Could you return every one of the records below word for word, with nothing changed, left out, or added?

# Start of DATA PROVIDED

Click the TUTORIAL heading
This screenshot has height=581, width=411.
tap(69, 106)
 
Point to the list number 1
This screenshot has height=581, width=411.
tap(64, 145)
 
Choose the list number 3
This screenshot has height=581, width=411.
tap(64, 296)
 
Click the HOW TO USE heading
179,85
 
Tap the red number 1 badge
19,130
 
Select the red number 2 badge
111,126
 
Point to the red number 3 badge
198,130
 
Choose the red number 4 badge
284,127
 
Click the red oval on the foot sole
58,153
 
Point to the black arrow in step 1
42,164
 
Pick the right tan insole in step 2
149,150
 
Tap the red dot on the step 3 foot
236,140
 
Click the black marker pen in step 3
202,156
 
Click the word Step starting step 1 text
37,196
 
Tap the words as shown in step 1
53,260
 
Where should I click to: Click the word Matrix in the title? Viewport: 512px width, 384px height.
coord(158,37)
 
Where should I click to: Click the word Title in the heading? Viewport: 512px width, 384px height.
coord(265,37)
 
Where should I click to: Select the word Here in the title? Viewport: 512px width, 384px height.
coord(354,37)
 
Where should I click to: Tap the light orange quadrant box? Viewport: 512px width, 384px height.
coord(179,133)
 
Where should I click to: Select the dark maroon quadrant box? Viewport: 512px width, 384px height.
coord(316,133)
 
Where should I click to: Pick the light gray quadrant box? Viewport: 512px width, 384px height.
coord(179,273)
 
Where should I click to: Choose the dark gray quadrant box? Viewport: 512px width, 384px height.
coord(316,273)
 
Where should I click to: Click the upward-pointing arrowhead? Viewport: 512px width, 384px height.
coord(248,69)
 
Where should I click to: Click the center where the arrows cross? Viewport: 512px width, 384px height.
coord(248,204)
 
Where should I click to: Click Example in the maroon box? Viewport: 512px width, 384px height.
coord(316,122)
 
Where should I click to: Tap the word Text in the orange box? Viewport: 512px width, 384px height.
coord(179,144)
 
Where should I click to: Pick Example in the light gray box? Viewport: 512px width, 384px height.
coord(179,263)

# End of DATA PROVIDED

▶ SOLUTION TO THIS EXERCISE:
Click the TUTORIAL heading
This screenshot has height=581, width=411.
tap(69, 106)
 
Point to the list number 1
This screenshot has height=581, width=411.
tap(64, 145)
 
Choose the list number 3
This screenshot has height=581, width=411.
tap(64, 296)
 
Click the HOW TO USE heading
179,85
 
Tap the red number 1 badge
19,130
 
Select the red number 2 badge
111,126
 
Point to the red number 3 badge
198,130
 
Choose the red number 4 badge
284,127
 
Click the red oval on the foot sole
58,153
 
Point to the black arrow in step 1
42,164
 
Pick the right tan insole in step 2
149,150
 
Tap the red dot on the step 3 foot
236,140
 
Click the black marker pen in step 3
202,156
 
Click the word Step starting step 1 text
37,196
 
Tap the words as shown in step 1
53,260
 
Where should I click to: Click the word Matrix in the title? Viewport: 512px width, 384px height.
coord(158,37)
 
Where should I click to: Click the word Title in the heading? Viewport: 512px width, 384px height.
coord(265,37)
 
Where should I click to: Select the word Here in the title? Viewport: 512px width, 384px height.
coord(354,37)
 
Where should I click to: Tap the light orange quadrant box? Viewport: 512px width, 384px height.
coord(179,133)
 
Where should I click to: Select the dark maroon quadrant box? Viewport: 512px width, 384px height.
coord(316,133)
 
Where should I click to: Pick the light gray quadrant box? Viewport: 512px width, 384px height.
coord(179,273)
 
Where should I click to: Choose the dark gray quadrant box? Viewport: 512px width, 384px height.
coord(316,273)
 
Where should I click to: Click the upward-pointing arrowhead? Viewport: 512px width, 384px height.
coord(248,69)
 
Where should I click to: Click the center where the arrows cross? Viewport: 512px width, 384px height.
coord(248,204)
 
Where should I click to: Click Example in the maroon box? Viewport: 512px width, 384px height.
coord(316,122)
 
Where should I click to: Tap the word Text in the orange box? Viewport: 512px width, 384px height.
coord(179,144)
 
Where should I click to: Pick Example in the light gray box? Viewport: 512px width, 384px height.
coord(179,263)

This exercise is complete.